Generalizing that situation with a stupid 70yrs old motor: The more RPM you have the more fuel power you loose due to internal motor friction increased oil pump activity, just every device coupled to RPM directly with a belt.

But if you have too little RPM your motor will have to burn all the fuel you give it via your pedal. That may be too much at a time. The pressure on the sealings rises and the oil gets heated more than fine at certain points of friction. Not good.

Also you lose fuel power due to drag... as the motor parts are quickly getting faster on ignition but then suddenly get slower due to the high gear you chose and the hill.

General Guide

If your motor squeals, you hear motor friction and waste fuel. If your little 1.3L motor growls and gurgles like a huge 3L Ford Mustang, you are breaking your cylinder head sealings right now.

Now for modern Motors: Most cars have adaptive compressed injection motors nowadays. It is not widely marketed and explained as most people don't care about technology when buying cars. Most of those technologies are actively tested in motor sports like F1 but mostly Rallies like Paris-Dakar.

The point is: the cylinders of modern motors are not just flat at the top. They are curved at different angles on different places. There are several injection nozzles that aim at those angled surfaces. When the fuel beam collides with those surfaces it is distributed differently and determines if if will be dense (and burn quickly) or scattered and burn slow.

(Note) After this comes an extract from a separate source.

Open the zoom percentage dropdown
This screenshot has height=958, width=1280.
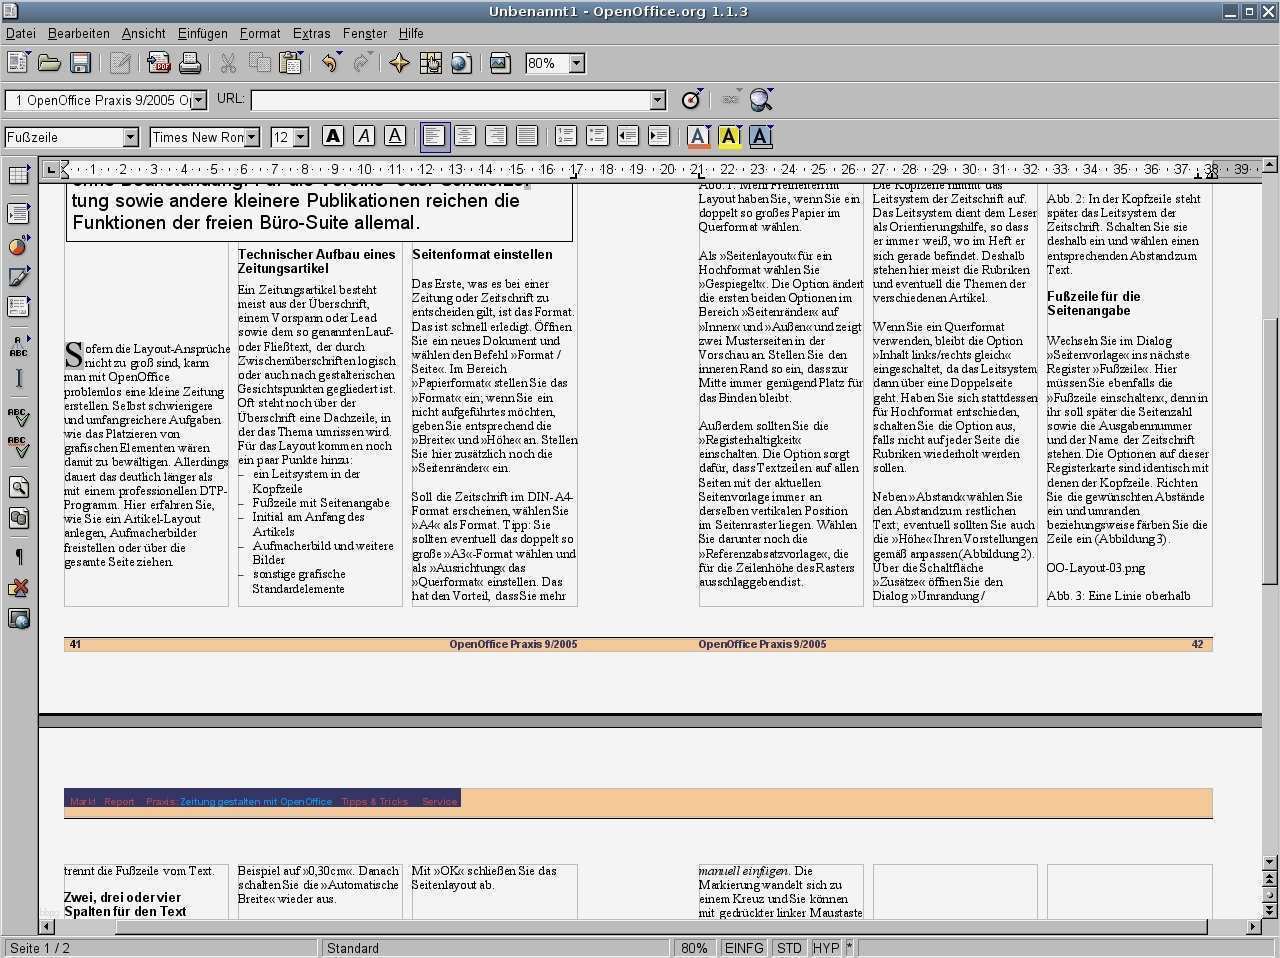coord(576,64)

(There are even areas where fuel will burn quick in the cycle or late in combination with dense or scattered. A modern car has more than three nozzles per cylinder that can be combined in output to reach different 'fuelburning' properties per cycle. The software does the calculations several thousands times a second.)

The software of the motor decides how to burn the fuel. As an input the engine software takes your fuel pedal movement.

  • How far did you push? (Want more fuel?)
  • How fast did you push? (Want to accelerate quickly?)
  • Does your car have an 'eco mode' activated?
  • Did you release after quick push? (No acceleration wished.)

Modern motors (last 5-10 years) govern your pedal input depending on their firmware (yes, engines are IT devices too by now.)

Summary

At too high RPM the motor firmware can't beat internal motor friction. You waste fuel if software does not govern quickly.

At too low RPM your engine sealings get all the stress. But motor firmware tries to ensure RPM.

If it is not smart enough to shut you off and reduce throttle by software, you actively break your engine every time it gurgles in a slow gear. (E.g. DodgeViper still allows to totally break the engine by manual input in 10 minutes. I've seen people exploding the viper-cylinder-sealings in that time.)

Engines are not made to run at very slow RPM (under 2000) for minutes when you are climbing. They are designed for 2000-5000, as RPM directly determines the pressure release per minute via the valves.

Just keep in at a nice snurring sound (2.200-3600 rpm) and drive up that hill without(!) getting faster. The software, programmed by people who have an army of engineers behind, does the rest if you have a 2007 up car.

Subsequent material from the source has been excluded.